Rapid ejaculation (PE) is one of the most common sexual problems affecting an estimated 30% of men across all age groups and as with all of the ejaculatory disorders, leaves men with feelings of embarrassment and inadequacy.
If you are worried that you have this complaint, consider first that the average lovemaking experience lasts 20 to 45 minutes with a latency time, that’s the duration of penetrative sex, from 2 to 9 minutes. Clinical PE is ejaculation within approximately 1 minute after vaginal entry and the inability to delay ejaculation for penetrative intercourse, occurring at least half of the time and causing negative personal consequences, such as anxiety, frustration, avoidance of sexual intercourse and relationship distress. Most men with PE have always had difficulty with this and in this instance, it’s called primary rapid ejaculation.
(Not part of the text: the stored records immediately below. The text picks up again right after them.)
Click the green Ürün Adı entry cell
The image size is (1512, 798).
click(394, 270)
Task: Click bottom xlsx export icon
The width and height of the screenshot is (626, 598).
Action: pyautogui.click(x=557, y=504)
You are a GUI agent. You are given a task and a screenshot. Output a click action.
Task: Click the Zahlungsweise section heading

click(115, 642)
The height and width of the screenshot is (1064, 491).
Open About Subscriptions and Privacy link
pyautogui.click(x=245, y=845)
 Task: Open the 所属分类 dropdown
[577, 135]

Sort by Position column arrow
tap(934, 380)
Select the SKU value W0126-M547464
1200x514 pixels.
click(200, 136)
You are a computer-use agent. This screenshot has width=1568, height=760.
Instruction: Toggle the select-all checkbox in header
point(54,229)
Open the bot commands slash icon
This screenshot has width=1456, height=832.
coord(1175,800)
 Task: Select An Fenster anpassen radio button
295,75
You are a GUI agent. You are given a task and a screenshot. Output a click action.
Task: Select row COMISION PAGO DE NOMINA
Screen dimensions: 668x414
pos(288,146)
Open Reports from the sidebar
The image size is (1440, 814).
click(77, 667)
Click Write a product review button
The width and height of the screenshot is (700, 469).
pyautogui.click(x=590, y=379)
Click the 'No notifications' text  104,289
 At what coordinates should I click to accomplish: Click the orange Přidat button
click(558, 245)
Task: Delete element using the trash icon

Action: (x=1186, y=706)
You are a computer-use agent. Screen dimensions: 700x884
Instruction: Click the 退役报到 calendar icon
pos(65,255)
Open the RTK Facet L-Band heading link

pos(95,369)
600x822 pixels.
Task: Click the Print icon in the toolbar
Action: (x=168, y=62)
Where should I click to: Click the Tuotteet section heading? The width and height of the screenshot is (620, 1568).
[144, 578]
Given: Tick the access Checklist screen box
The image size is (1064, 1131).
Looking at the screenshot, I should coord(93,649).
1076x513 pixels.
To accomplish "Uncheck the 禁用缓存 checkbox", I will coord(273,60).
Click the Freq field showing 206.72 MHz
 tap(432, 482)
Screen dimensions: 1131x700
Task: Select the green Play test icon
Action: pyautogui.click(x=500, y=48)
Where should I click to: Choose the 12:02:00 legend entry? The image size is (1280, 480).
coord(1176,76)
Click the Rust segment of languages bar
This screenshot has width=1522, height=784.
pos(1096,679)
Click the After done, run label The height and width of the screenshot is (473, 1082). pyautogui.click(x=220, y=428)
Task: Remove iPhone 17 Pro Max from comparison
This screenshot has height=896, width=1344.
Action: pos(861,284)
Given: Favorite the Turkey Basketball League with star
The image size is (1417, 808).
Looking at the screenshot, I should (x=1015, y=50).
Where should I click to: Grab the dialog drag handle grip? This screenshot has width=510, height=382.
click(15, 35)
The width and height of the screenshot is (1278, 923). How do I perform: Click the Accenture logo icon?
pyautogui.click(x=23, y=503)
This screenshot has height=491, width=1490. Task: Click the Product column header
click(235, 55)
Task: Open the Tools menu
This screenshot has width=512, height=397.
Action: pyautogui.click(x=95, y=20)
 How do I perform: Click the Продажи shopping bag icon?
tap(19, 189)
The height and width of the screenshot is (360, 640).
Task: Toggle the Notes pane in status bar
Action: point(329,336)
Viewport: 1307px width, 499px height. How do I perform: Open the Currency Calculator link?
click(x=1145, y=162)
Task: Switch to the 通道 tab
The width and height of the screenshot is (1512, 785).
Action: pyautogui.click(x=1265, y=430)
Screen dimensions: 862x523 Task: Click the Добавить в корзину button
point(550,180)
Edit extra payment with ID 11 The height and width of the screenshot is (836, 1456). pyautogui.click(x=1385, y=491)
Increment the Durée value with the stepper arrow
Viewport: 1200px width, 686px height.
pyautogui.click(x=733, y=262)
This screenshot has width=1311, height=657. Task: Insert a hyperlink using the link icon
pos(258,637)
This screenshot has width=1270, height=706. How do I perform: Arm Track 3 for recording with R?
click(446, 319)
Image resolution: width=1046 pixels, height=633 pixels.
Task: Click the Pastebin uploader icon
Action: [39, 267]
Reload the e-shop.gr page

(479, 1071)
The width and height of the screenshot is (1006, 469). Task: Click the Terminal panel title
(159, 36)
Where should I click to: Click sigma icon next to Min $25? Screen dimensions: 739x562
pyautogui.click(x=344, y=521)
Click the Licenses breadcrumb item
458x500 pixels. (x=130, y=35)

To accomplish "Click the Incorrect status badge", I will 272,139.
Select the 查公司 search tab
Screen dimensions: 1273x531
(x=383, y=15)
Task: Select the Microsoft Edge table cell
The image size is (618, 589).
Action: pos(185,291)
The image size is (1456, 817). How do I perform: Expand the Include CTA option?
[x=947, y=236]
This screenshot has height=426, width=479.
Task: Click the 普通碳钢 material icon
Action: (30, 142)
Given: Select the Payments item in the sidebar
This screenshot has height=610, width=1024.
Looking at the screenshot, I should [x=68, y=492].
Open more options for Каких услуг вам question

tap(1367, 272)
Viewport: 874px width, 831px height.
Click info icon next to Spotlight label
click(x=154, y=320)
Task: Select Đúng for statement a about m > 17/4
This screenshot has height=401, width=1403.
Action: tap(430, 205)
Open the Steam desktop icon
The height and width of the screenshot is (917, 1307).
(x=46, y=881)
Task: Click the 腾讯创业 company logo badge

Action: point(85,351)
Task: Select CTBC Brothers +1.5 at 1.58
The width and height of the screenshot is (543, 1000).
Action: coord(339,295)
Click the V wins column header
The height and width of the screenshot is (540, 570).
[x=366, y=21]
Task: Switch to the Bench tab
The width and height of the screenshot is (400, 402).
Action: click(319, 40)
The key cause is sensory deficit - A LACK OF SEXUAL SENSORY AWARENESS - in the same way that children who suffer from bed wetting have not yet learned awareness of what it feels like to have a full bladder. Men who ejaculate rapidly are simply too excited to register. Some of the reasons for not developing sensory awareness are:
- Early sexual experiences that took place in a tense situation, such as hurried sex in the back of a parked car or secret masturbation in a bedroom shared with a brother.
- Too concerned about sexual performance instead of enjoying their sexuality (too much pressure to please).
- Negative views or guilt about masturbation or sexual intercourse or sexual fantasies.
Rapid ejaculation is the repeat behaviour of initial experiences when full awareness of the erotic feeling was thwarted, before sticking with the habit.
In some cases, later occurring rapid ejaculation, can be a sign there is an underlying physical problem, such as a urological disorder, prostatitis or diabetes, otherwise the cause is mostly psychological.
Rapid ejaculation can lead to further sexual dissatisfaction. A man who is too preoccupied with his ejaculation may become a spectator rather than a participant in lovemaking, leading to reduced sexual desire and difficulty in getting erections. Trying to think about something else does not work because it tunes you out of your erotic sensations, creating detachment and distance from the sexual moment. Nor does going straight into intercourse as quickly as possible, as “you only have so much time before you ejaculate” because your partner will not be sufficiently aroused. This only compounds the problem for both participants.
Psychosexual therapy is a recognised treatment strategy for PE. It involves undertaking a thorough psychosexual and relationship history before devising a tailored treatment plan. The early part of therapy involves helping you to understand the condition and share how you feel about it. A psychosexual therapist will also help you to find ways to improve your intimate relationship during the treatment.
You may be taught initially how to practice pelvic floor exercises (Kegels) to help tone your muscles. You will then learn how to identify and monitor your levels of pre-orgasmic sexual excitement. The two most common exercises used for ejaculatory control are the Stop-Start and Squeeze techniques - both designed to stop stimulation just before you reach orgasm.
Learning ejaculatory control involves the opposite of trying not to think about how excited you are. It begins with raising sexual awareness, learning how your body is responding, focussing on the pleasurable sensations emanating from the sexual organs and paying close attention to what you think and feel as you approach your orgasm.
A sex therapist can address any deeper causes that may emerge over time in therapy and walk you through a set of exercises that you can carry out by yourself or with a partner. Try not to rush through the process and exercises as quickly as you can in your eagerness to break from a lifetime habit but go at a pace that is right for you. It may take you a short time to master ejaculatory control and it may take a number of weeks to practice but keep in mind that PE is eminently treatable!
Some very helpful literature has been written on this subject and two of the best books are “A New Male Sexuality” by Bernie Zilbergeld and “How to Overcome Premature Ejaculation” by Helen Singer Kaplan. If you believe however that sex therapy is an option for you, make sure that your therapist is an accredited member of COSRT (College of Sexual and Relationship Therapists). This will ensure that your therapist has the appropriate training, qualifications and skill set to hold space while you learn and practice your new skills.